"Good-bye, Englishman," he said, "I love you for your courage. Go in peace," he went on, shaking him by the hand, but ignoring Von Hügelweiler altogether. "But take heed to yourself, for you are pitting yourself against a man who is neither wholly sane nor wholly mad, and therefore entirely to be feared. Good-bye, and tell the Jew Meyer that to-night I am dwelling in the Goose-market, at the house of Fritz Birnbaum, the cobbler. Let him send to take me and see whether he is stronger than my dear allies, Archmedai and Ahriman."
"I will make a point of doing so," said Saunders, preparing to depart, "and I will lay a shade of odds on the Jew."
CHAPTER ELEVEN
THE IRON MAIDEN
While the Englishman was ski-running and saving the King's life, the American had spent an uneventful morning seeing the sights of the capital. Acting on his friend's advice he had visited the Reichs Museum, wherein were housed some extremely old Masters, some indifferent modern sculpture, and a wholly admirable collection of engravings by Albrecht Dürer. But Trafford's mind had wandered from pre-Raphaelite anatomy and marble modernities to a pair of dark eyes, a finely chiselled little nose, and a diminutive mouth, that were utterly unlike anything depicted by Botticelli, Fra Angelo, or the great Bavarian engraver.
Art had never held an important place in his mind, and on this fine January morning it competed feebly with a certain restless longing that had stolen over his ill-balanced nervous system, to the domination of his thoughts and the destruction of his critical faculties. He desired to be out in the open air, and he desired to see, and touch, and speak with a certain young woman who had passed herself off as his sister at his hotel, but who had disappeared into thin air long before he had tasted his petit déjeuner of coffee and rolls. It was not, he told himself, that he was in love. Love,—as he conceived it,—was something akin to worship, a regard pure as the snows, passionless almost in its humility and reverence. For one woman he had felt that marvellous adoration; he would never feel it again for any woman in the world. But beauty appeals even to those who have suffered at beauty's hands, and the Princess Gloria was a maiden of such bewildering moods, so compounded of laughter and fierceness, of such human pathos and relentless purpose, that she was bound to have a disturbing effect on so responsive and sensitive a soul as his. He acknowledged the obsession, for it was patent and paramount. But he told himself that in his regard there were no deeps, certainly no worship; merely a desire to cultivate an attractive young woman whose habitual behaviour was as heedless of the conventions as his own.

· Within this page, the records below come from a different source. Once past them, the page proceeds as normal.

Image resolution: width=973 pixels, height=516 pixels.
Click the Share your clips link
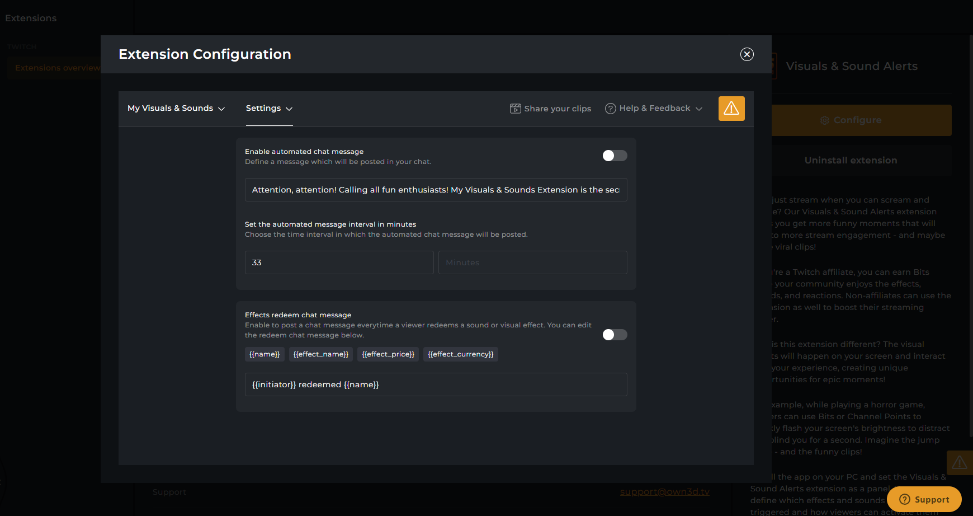[x=558, y=109]
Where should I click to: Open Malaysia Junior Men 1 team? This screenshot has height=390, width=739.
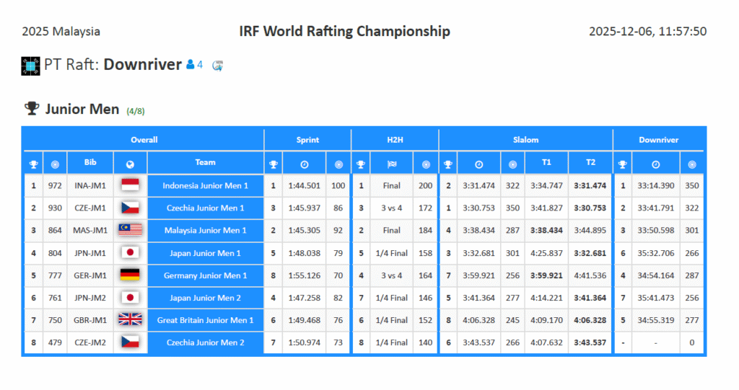[x=205, y=230]
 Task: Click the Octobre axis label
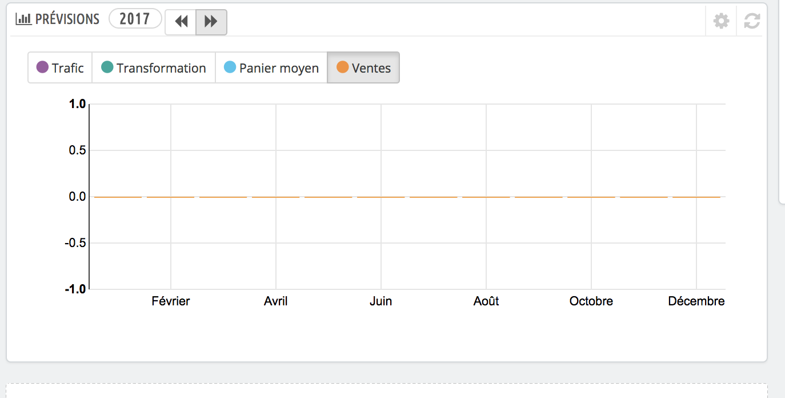[591, 301]
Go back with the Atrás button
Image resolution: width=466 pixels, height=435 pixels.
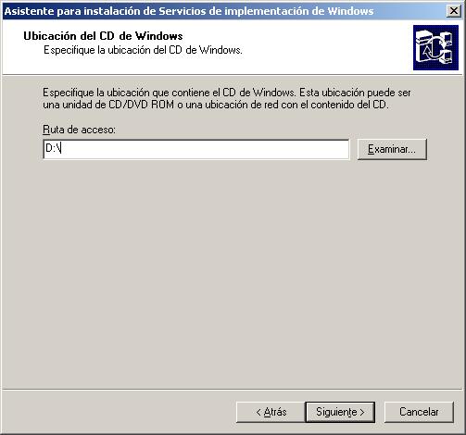coord(271,412)
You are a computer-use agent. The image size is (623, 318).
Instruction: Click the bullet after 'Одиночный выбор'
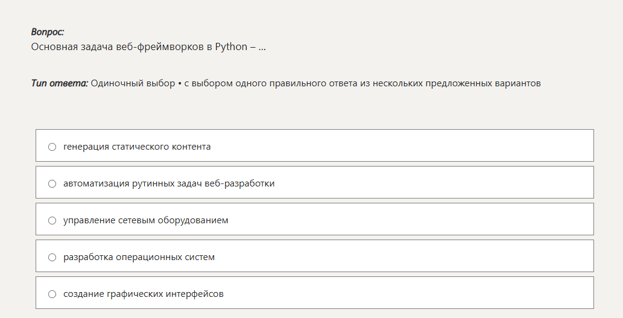tap(180, 83)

But this desire took him out of the long galleries of the Reichs Museum into the slums of Weidenbruck, into the purlieus of the Goose-market and the Grassmarket, and into the network of narrow alleys round about the Schugasse. But the face and figure that were in his mind's eye refused to grace his bodily sight, and so,—having lost himself half a dozen times and gained a magnificent appetite,—he took a sleigh and drove back to the Hôtel Concordia.
In the middle of his meal Saunders arrived, and told him at full length of his morning's adventures. And, as Saunders had expected, Trafford's disappointment at having missed the exhilarating rencontre with Father Bernhardt was palpable and forcibly expressed.
"Confound your beastly luck!" he said. "And, I suppose,—thanks to your brilliant shooting, and tactful diplomacy,—the King got away."
"He got home safely with my wife and General Meyer three-quarters of an hour before I did," replied Saunders, ignoring the sarcasm. "They held up a train on the big stone viaduct, and I and Von Hügelweiler tapped one at a small station called Henduck. It is a pity you were not with us, Nervy."